This directive specifies the indices to maintain for the given attribute. If only an <attrlist> is given, the default indices are maintained.
本指令指定维护所给属性的索引。如果给定 <attrlist> ,那么将维护缺省的索引。

Example:(示例) 

olcDbIndex: default pres,eq
olcDbIndex: uid
olcDbIndex: cn,sn pres,eq,sub
olcDbIndex: objectClass eq

The first line sets the default set of indices to maintain to present and equality. The second line causes the default (pres,eq) set of indices to be maintained for the uid attribute type. The third line causes present, equality, and substring indices to be maintained for cn and sn attribute types. The fourth line causes an equality index for the objectClass attribute type.
第1行设置缺省的索引集来维护 present 和 equality,第2行是因为 uid 属性类型才维护缺省的 (pres,eq) 索引集。第3行是因为 cn 和 sn 属性类型才维护 present、equality 和 substring 索引。第4行是因为 objectClass 属性类型才维护 equality 索引。
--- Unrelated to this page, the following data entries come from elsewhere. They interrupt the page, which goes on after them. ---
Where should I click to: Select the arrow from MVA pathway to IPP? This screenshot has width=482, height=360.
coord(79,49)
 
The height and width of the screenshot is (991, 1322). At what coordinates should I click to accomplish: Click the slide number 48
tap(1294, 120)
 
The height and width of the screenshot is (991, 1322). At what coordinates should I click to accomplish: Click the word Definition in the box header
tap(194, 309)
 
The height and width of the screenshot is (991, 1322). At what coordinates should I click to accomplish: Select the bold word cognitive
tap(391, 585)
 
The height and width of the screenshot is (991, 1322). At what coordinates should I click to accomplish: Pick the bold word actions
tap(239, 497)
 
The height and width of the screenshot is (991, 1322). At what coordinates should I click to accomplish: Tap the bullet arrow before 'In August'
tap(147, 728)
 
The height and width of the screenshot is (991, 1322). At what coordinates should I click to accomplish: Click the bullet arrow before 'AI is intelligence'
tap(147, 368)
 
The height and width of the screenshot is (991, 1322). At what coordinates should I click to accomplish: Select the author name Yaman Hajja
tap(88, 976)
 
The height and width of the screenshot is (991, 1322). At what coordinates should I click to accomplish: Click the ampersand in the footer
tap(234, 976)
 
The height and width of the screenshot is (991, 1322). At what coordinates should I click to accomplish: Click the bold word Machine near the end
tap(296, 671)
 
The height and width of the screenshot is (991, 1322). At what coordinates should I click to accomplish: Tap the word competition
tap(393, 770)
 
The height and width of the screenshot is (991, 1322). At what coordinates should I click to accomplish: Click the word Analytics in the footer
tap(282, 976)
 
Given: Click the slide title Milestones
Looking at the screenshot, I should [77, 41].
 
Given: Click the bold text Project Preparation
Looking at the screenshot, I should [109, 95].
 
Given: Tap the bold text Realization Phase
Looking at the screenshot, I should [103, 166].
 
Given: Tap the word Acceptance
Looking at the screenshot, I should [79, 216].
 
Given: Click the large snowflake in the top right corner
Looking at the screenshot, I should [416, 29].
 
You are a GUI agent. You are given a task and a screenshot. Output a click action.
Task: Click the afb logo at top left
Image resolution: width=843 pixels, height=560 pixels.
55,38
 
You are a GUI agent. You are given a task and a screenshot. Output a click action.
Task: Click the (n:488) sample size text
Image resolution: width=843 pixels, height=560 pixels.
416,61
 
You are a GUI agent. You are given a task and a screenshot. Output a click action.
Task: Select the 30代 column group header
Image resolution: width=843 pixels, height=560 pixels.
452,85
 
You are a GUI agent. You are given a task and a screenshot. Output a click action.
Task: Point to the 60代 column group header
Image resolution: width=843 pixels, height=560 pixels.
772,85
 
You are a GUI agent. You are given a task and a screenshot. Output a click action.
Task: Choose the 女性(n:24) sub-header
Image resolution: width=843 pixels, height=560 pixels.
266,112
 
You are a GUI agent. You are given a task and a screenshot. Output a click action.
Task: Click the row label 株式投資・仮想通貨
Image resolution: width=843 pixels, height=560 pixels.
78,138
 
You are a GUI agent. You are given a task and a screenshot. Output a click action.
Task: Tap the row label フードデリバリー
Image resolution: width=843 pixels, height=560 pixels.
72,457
By default, no indices are maintained. It is generally advised that minimally an equality index upon objectClass be maintained.
默认情况下,不做任何索引维护。通常建议维护基于 objectClass 的 equality 索引。 

olcDbindex: objectClass eq

If this setting is changed while slapd is running, an internal task will be run to generate the changed index data. All server operations can continue as normal while the indexer does its work. If slapd is stopped before the index task completes, indexing will have to be manually completed using the slapindex tool.
如果该设置在 slapd 运行期间改变,那么将运行一个内部任务以生成改变的索引数据。在索引器工作时所有服务器的操作都将正常进行。如果 slapd 在索引任务完成之前停止的话,索引将不得不通过使用 slapindex 工具来手工完成。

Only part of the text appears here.